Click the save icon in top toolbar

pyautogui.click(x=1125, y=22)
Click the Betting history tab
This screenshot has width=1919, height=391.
...
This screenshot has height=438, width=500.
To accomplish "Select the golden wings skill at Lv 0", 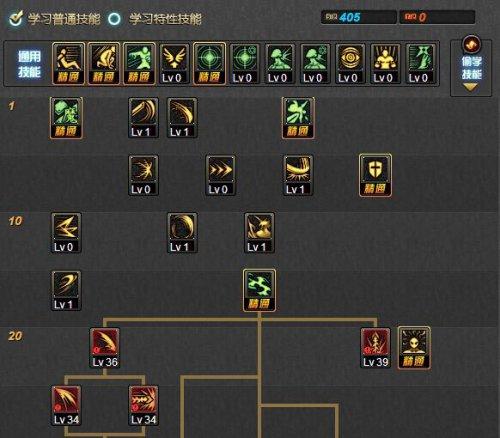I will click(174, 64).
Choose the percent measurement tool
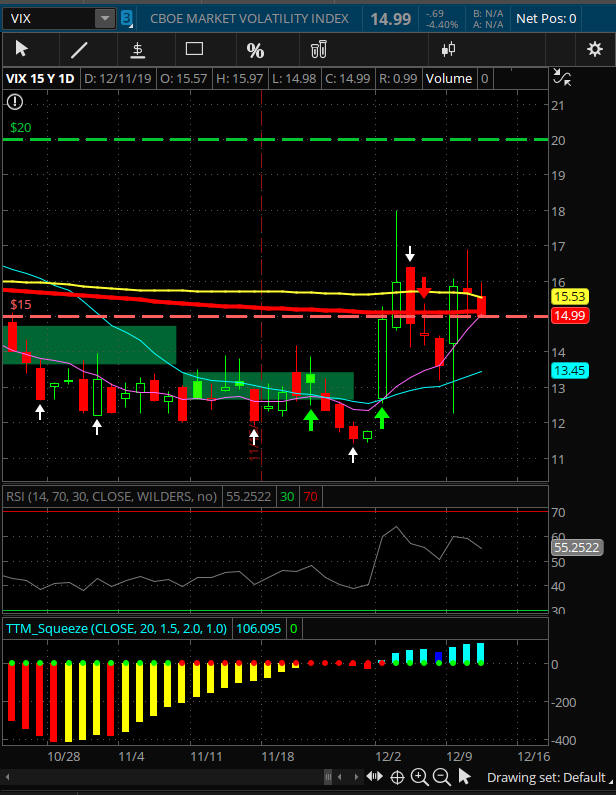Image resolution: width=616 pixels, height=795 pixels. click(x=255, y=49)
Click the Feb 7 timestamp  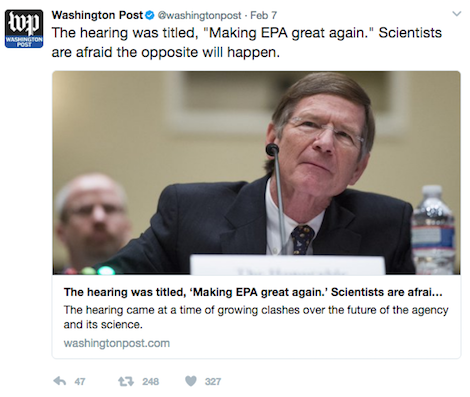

* **To do**
Count the rows above that contain the string "screenshot" and reply with only that number.

* **Worked solution**
2